July 06, 20263 min read

I copied everything my mentor taught me when I started my recruiting firm. Every script. Every process. Every piece of paperwork. In year one, I didn't try to reinvent anything. I ran his playbook word for word.

It worked, because it wasn't theory. It was tested. He'd already spent years figuring out what broke and what held up.

Then, around year two, something shifted. The pieces stopped fitting the same way. What worked for him didn't always work for me. My clients weren't exactly his clients, and some of his processes started slowing me down instead of helping me.

So I changed them. Not everything. Just the parts where experience, and discomfort, kept telling me there was a better way.

That single decision, what to keep and what to change, turns out to be the exact thing most people get wrong when they're rebuilding after a divorce, a business collapse, or a career that ended without warning.

What Actually Breaks When Your Life Falls Apart?

Almost never your actual competence. A divorce doesn't erase the skills you built over twenty years. A failed business doesn't delete what you learned running it. What breaks is your confidence in using what you already know, and your certainty about which parts of your old approach still apply to your new circumstances. Most men I work with mistake this confidence gap for a skills gap, and that misdiagnosis sends them looking for an entirely new identity instead of a recalibrated one.

Why Do People Either Reinvent Everything or Copy Everything?

Both extremes are a way of avoiding a harder decision. Reinventing everything feels safe because nothing from the old life gets blamed if it fails again. Copying everything feels safe because someone else already proved it works. Neither requires you to sit with the uncomfortable middle ground: deciding, piece by piece, what earned its place and what didn't. That discomfort is exactly why most people default to one extreme or the other instead of doing the harder, more accurate work.

How Does the R.E.A.L. Framework Help You Decide What to Keep?
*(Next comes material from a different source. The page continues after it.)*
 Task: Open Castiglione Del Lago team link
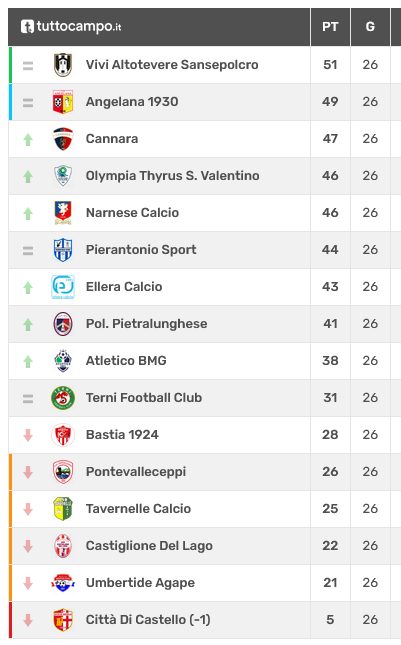149,546

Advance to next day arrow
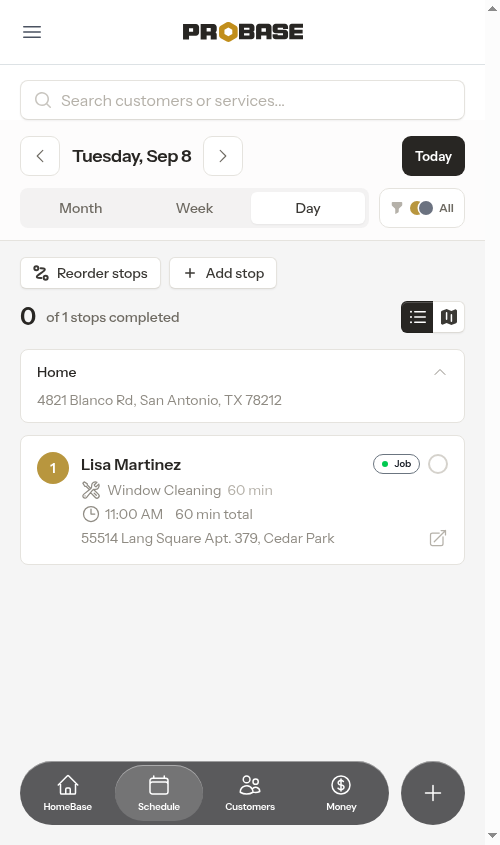point(223,156)
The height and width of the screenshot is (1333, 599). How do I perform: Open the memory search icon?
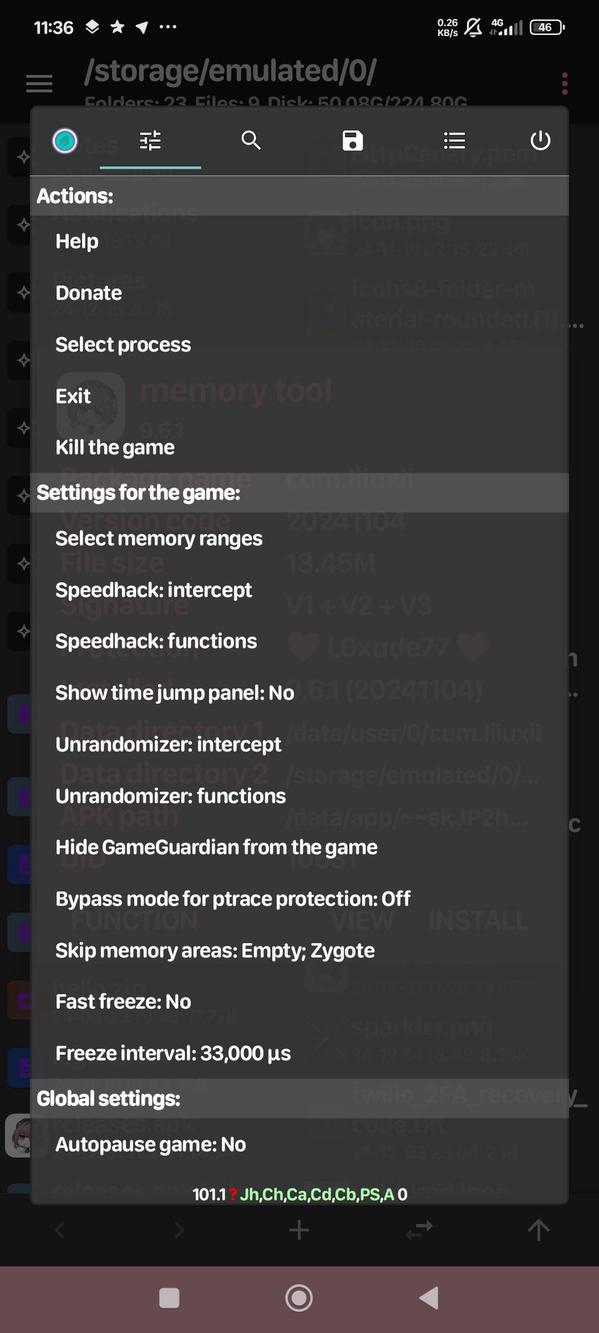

The R.E.A.L. Framework, Reflect, Evaluate, Activate, Lead, exists specifically for this decision point. Reflect means facing what actually happened without the story you've been telling yourself about it. Evaluate means separating what still aligns with your values from what was just habit. Activate means making a small, concrete change based on that evaluation instead of waiting for total clarity first. Lead means letting the people around you see the new version of how you operate, not just hear you describe it. Most men skip straight to Activate without doing Reflect or Evaluate first, which is why the changes don't stick.

What Does Rebuilding Actually Look Like in Practice?

For me it looked like keeping the systems my mentor built and changing the parts where my own values or client relationships demanded something different. For the men I coach, it usually looks like keeping the professional discipline that built their career while rebuilding the personal habits, boundaries, or relationships that a divorce exposed as unsustainable. The specific pieces differ. The process doesn't. Borrow what's proven. Change what doesn't fit you specifically. That's not disloyalty to whoever or whatever taught you the original version. It's the entire point of having learned it.

If you're circling this exact decision right now, trying to figure out what stays and what goes, the R.E.A.L. Assessment takes five minutes and gives you a real starting point. Take it at therealassessment.com. I read every submission personally.

Mark Aylward

Mark Aylward

Mark Aylward is an executive advisor and 3x founder who works with high-achieving men rebuilding after divorce. He is the creator of the R.E.A.L. Framework and the host of the Men Of Standing newsletter. Take the free R.E.A.L. Assessment at therealassessment.com.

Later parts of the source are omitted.